Information below:

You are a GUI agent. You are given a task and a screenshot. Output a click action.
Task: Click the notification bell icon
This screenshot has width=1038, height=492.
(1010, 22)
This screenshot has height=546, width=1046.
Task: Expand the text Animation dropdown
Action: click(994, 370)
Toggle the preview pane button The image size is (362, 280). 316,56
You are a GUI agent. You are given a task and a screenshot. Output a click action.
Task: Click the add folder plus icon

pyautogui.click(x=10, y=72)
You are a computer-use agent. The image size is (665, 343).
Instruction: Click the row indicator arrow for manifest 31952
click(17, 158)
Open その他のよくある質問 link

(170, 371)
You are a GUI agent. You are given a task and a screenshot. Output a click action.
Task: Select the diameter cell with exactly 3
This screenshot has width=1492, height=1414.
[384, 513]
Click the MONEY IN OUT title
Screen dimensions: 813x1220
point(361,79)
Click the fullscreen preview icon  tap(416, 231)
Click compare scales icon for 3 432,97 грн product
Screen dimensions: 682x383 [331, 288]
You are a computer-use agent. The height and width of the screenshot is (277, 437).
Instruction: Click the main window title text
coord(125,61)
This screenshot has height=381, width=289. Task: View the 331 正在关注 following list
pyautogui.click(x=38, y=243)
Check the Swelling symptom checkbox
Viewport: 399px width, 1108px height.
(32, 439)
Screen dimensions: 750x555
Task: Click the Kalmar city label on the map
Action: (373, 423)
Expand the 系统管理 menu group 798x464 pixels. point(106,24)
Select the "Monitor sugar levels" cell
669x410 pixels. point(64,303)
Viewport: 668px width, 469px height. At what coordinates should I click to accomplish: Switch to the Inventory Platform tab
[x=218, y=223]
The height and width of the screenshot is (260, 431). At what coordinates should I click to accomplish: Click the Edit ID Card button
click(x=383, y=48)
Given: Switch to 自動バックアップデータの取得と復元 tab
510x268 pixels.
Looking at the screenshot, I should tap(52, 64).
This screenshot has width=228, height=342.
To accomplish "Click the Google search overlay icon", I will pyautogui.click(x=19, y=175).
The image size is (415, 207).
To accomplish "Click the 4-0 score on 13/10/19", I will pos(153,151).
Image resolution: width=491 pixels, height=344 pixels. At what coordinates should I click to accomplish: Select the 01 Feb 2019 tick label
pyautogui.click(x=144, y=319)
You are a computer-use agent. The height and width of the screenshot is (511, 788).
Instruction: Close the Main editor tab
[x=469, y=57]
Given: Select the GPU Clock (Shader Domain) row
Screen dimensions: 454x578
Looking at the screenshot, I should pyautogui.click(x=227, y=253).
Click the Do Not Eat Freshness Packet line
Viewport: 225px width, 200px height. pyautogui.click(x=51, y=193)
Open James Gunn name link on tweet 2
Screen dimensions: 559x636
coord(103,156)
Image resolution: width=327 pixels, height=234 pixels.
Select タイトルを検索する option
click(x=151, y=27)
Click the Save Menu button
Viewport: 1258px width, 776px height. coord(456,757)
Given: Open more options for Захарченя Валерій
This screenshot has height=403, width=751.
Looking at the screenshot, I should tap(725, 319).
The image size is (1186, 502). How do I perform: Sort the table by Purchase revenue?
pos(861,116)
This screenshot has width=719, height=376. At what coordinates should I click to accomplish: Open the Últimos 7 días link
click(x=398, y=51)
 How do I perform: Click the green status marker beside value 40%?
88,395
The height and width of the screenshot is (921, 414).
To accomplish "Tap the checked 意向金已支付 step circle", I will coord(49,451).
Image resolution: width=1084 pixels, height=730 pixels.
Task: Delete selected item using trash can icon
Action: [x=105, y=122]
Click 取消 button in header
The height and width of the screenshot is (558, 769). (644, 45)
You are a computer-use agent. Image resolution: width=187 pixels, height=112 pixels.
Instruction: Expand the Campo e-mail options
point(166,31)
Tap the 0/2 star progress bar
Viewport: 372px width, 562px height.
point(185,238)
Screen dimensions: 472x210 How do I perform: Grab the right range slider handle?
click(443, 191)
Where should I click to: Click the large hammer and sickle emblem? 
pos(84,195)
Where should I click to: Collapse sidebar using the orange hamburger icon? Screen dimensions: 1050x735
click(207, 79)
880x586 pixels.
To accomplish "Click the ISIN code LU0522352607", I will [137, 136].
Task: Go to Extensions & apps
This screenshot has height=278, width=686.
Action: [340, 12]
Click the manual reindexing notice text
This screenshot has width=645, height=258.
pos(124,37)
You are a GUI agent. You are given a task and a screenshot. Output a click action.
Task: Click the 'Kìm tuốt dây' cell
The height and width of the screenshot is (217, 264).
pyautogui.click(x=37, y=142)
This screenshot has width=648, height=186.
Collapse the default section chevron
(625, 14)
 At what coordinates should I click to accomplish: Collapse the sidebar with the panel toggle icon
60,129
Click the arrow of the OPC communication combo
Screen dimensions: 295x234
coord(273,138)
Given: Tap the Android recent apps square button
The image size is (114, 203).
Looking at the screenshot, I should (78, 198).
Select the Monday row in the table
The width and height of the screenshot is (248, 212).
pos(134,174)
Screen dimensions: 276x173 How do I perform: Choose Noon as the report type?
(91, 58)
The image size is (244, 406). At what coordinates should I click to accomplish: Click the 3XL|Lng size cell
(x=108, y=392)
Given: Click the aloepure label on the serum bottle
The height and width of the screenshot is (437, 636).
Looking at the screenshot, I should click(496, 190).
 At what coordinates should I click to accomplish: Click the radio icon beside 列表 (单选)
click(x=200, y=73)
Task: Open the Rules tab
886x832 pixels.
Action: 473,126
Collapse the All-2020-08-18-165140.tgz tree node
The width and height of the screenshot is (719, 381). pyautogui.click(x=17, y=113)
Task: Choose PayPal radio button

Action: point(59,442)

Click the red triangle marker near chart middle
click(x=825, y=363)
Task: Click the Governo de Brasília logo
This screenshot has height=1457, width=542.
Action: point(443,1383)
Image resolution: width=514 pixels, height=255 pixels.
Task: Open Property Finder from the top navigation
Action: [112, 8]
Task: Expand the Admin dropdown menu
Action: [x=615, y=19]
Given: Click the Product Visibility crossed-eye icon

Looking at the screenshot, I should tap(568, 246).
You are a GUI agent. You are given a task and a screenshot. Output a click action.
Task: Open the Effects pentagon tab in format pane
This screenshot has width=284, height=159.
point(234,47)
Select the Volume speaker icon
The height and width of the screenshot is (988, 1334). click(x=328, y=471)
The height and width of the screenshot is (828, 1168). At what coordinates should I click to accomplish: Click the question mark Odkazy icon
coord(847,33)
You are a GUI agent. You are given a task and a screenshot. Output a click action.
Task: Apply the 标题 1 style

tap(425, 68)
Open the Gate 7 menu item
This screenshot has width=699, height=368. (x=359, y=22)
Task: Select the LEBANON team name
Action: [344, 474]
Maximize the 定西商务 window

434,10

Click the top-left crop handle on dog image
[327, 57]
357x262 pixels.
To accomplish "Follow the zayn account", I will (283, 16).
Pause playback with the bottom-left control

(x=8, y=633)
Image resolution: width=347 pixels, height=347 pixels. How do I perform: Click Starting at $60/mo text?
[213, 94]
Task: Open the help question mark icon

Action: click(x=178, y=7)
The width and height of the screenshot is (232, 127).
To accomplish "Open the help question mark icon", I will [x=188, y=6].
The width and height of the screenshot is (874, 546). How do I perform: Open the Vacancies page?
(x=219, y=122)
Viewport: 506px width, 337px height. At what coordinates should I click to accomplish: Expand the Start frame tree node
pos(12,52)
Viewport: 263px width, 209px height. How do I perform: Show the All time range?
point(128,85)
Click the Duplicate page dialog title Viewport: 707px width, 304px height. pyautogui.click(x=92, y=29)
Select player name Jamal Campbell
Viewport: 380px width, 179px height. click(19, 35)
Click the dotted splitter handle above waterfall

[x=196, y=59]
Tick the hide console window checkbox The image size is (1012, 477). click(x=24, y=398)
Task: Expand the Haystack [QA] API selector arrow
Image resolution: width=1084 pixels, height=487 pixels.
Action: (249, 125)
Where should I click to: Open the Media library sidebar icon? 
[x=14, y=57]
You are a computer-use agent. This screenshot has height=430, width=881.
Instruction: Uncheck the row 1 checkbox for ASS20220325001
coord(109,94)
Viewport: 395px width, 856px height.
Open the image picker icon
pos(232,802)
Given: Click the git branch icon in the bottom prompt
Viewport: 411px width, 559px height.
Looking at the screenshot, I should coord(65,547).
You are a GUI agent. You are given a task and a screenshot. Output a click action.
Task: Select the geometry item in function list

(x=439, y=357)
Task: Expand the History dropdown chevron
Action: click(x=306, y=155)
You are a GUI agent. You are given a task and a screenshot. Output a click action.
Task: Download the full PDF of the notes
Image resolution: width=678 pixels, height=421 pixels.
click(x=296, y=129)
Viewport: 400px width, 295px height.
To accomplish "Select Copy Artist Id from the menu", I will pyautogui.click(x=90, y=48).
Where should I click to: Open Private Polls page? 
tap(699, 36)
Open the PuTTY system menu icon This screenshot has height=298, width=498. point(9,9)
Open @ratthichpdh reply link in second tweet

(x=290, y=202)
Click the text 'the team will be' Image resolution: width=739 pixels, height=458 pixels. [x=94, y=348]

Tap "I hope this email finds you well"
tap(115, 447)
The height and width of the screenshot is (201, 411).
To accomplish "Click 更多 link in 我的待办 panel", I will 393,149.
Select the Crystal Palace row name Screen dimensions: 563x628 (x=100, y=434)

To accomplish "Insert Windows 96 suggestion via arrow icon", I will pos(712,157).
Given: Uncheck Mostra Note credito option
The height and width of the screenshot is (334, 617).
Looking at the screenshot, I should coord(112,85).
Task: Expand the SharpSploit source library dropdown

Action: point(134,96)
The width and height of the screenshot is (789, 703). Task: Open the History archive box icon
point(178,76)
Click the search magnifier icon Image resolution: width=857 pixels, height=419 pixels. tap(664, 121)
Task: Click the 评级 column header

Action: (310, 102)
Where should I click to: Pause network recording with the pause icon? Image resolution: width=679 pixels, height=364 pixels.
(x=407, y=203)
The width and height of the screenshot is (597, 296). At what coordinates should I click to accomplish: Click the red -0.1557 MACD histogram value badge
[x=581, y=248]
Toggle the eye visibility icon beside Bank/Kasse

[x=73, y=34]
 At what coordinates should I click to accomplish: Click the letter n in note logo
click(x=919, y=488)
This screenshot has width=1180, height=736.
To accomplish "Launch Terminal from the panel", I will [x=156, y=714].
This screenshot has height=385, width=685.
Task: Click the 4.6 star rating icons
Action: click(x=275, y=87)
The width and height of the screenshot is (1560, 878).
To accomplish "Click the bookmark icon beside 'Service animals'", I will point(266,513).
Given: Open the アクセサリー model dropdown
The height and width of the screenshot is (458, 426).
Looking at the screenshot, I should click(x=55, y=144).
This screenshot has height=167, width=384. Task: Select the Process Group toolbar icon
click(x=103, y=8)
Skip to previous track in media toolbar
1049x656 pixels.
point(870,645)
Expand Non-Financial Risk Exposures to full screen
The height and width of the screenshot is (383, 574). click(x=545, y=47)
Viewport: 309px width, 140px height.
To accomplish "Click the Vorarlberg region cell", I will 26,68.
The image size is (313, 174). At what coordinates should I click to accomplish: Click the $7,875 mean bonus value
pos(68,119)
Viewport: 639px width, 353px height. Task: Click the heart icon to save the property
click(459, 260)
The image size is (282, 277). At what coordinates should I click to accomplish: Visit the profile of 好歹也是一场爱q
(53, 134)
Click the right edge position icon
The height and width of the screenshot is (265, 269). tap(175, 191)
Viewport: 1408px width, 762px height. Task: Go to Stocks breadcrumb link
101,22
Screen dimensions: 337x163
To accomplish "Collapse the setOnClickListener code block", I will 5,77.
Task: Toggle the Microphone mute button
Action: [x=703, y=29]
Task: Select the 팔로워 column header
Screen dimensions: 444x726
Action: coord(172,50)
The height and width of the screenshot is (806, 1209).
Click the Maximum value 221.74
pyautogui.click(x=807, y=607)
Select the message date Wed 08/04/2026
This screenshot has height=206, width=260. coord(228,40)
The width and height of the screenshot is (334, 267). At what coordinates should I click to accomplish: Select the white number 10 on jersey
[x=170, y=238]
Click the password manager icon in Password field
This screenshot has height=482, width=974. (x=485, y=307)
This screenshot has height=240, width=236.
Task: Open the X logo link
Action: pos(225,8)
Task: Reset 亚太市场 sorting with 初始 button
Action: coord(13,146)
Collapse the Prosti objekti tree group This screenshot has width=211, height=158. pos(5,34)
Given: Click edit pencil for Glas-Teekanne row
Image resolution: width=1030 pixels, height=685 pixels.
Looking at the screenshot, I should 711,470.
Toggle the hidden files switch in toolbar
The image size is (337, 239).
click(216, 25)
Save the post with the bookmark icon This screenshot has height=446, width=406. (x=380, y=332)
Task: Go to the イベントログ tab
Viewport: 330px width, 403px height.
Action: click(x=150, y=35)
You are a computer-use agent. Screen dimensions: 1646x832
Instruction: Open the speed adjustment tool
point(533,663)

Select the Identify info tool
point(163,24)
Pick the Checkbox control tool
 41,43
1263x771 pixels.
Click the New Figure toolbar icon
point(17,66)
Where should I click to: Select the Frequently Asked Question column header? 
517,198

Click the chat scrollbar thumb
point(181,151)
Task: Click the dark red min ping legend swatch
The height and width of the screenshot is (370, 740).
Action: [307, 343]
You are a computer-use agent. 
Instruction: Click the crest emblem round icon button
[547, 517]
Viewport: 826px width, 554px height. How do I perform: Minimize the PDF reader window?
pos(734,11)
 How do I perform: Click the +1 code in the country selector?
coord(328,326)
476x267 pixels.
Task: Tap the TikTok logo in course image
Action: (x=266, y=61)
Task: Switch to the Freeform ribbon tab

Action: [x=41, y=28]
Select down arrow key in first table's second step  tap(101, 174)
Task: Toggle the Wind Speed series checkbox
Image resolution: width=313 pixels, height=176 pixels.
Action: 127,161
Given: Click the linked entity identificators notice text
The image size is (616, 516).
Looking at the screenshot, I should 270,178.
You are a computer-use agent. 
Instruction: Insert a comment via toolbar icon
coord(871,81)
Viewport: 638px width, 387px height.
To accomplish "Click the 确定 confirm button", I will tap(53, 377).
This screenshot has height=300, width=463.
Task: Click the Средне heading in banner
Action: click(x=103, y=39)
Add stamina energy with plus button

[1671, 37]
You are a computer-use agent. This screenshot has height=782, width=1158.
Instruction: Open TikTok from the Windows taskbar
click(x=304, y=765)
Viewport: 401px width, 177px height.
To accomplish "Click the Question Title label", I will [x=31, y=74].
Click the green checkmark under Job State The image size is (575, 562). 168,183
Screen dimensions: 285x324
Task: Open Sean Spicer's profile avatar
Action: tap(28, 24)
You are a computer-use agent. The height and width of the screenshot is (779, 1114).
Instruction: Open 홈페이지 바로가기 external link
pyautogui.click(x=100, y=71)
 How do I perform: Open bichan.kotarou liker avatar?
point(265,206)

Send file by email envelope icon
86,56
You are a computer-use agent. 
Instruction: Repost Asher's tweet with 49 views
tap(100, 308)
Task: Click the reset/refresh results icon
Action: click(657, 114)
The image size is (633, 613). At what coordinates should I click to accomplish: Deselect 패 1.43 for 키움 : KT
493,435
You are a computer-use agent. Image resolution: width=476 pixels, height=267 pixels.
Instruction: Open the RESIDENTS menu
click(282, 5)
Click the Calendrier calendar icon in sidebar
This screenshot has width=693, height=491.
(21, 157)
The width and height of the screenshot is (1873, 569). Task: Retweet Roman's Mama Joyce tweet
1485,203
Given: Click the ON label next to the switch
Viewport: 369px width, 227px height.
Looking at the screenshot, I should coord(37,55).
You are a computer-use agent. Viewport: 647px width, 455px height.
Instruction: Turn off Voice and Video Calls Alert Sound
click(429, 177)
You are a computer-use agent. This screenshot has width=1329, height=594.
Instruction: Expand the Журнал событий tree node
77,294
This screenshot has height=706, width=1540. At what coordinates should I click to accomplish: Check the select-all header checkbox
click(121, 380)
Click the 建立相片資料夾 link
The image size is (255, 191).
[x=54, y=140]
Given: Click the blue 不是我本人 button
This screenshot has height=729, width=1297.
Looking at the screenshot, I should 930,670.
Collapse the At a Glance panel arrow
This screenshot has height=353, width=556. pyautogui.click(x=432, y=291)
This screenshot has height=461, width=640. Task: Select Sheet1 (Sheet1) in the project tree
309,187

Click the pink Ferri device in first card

End of Information.

## Exercise directions:
Retrieve each line of the data in which the word "preview" can be found.

## Response to this task:
Toggle the preview pane button The image size is (362, 280). 316,56
Click the fullscreen preview icon  tap(416, 231)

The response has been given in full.